The Count of Monte Cristo Chapter 8 Summary

The Chateau d'If

  • Edmond is quickly moved from Villefort's chambers into a small, clean jail cell.
  • After waiting around for a few hours, Edmond is paid a visit by a couple of soldiers. He's taken to a waiting carriage with barred windows. After a short ride, he's let out at a military encampment, led down to the beach, and put into a small boat, along with four soldiers.
  • He asks the soldiers to tell him where he's being taken, but they won't tell him. Still convinced that Villefort is on his side, he makes no attempt to resist…until the soldiers unfurl the sail, and the boat heads out toward the open sea.
  • At this point, he demands, again, to know where he's headed. The soldier tells him it should be obvious to him at this point…and it is. Up ahead, the Chateau d'If, the huge island fortress/prison – think Alcatraz – looms in the distance.
  • Now Edmond tries to make an escape, but the soldiers stop him from jumping overboard. He stops resisting, and, soon enough, they arrive at their destination. The soldiers bring him inside, to another temporary cell – this one much darker and dirtier than the one he'd been in before. His jailer leaves him some bread and water, then closes the door behind him.
  • Edmond is left alone in the darkness. The dawn comes, and the jailer has still not received orders, not that it makes a difference to Edmond – he's spent the night in a sleepless stupor.
  • Edmond demands to see the jail's governor, but when his request is denied he bursts into tears. If only I had tried to escape, he thinks, he could have lived a happy life.
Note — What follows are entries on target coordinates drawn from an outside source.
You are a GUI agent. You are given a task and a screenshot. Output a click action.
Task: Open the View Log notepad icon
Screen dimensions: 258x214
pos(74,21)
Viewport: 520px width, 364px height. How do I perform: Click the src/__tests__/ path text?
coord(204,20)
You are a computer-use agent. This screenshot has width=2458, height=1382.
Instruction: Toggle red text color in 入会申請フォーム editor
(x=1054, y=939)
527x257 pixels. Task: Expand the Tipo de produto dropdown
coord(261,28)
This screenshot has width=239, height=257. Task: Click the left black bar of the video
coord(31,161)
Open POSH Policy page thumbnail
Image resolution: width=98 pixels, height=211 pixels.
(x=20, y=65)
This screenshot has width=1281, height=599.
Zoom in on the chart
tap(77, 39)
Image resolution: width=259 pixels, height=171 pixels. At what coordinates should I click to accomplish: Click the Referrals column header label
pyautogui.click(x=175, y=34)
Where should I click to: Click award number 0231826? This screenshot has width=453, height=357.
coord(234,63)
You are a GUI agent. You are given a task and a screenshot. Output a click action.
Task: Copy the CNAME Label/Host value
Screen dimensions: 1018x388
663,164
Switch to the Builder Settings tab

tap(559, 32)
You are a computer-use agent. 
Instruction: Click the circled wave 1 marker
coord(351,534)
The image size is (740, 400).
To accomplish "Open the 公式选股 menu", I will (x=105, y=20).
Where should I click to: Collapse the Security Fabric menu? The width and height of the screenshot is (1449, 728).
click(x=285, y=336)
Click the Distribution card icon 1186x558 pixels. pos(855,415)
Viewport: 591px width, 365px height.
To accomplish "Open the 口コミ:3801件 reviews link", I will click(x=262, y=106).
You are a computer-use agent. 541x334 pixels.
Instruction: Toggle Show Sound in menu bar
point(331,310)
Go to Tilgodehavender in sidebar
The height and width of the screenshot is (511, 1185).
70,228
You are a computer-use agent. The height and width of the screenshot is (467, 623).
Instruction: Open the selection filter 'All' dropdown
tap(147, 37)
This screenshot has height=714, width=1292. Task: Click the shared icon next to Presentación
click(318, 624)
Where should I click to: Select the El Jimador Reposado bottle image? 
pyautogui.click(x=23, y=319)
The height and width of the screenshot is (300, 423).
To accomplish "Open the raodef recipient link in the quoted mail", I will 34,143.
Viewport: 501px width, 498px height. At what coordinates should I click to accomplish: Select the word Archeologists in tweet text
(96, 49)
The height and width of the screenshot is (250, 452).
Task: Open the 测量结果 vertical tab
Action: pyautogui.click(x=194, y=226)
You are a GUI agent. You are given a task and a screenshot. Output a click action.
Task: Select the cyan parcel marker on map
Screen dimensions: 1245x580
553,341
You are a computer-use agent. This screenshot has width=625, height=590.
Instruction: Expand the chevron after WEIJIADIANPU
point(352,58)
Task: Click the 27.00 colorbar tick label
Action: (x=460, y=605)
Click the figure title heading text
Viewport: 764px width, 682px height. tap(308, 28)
Instead, now, he would go mad in prison.
  • When the jailer returns the next day, Edmond is still agitated; he only wants to see the governor, nothing more – not even food or water. The jailer warns Edmond that this kind of obsession will drive him mad – he tells him of another prisoner, an abbé who was driven mad in that way – but Edmond doesn't listen.
  • Edmond threatens to kill the jailer, swinging his stool around menacingly. The jailer immediately goes and gets a bunch of soldiers and tells them to take Edmond down to the dungeons.
  • Edmond does not resist as they take him down; he is, indeed, very close to madness.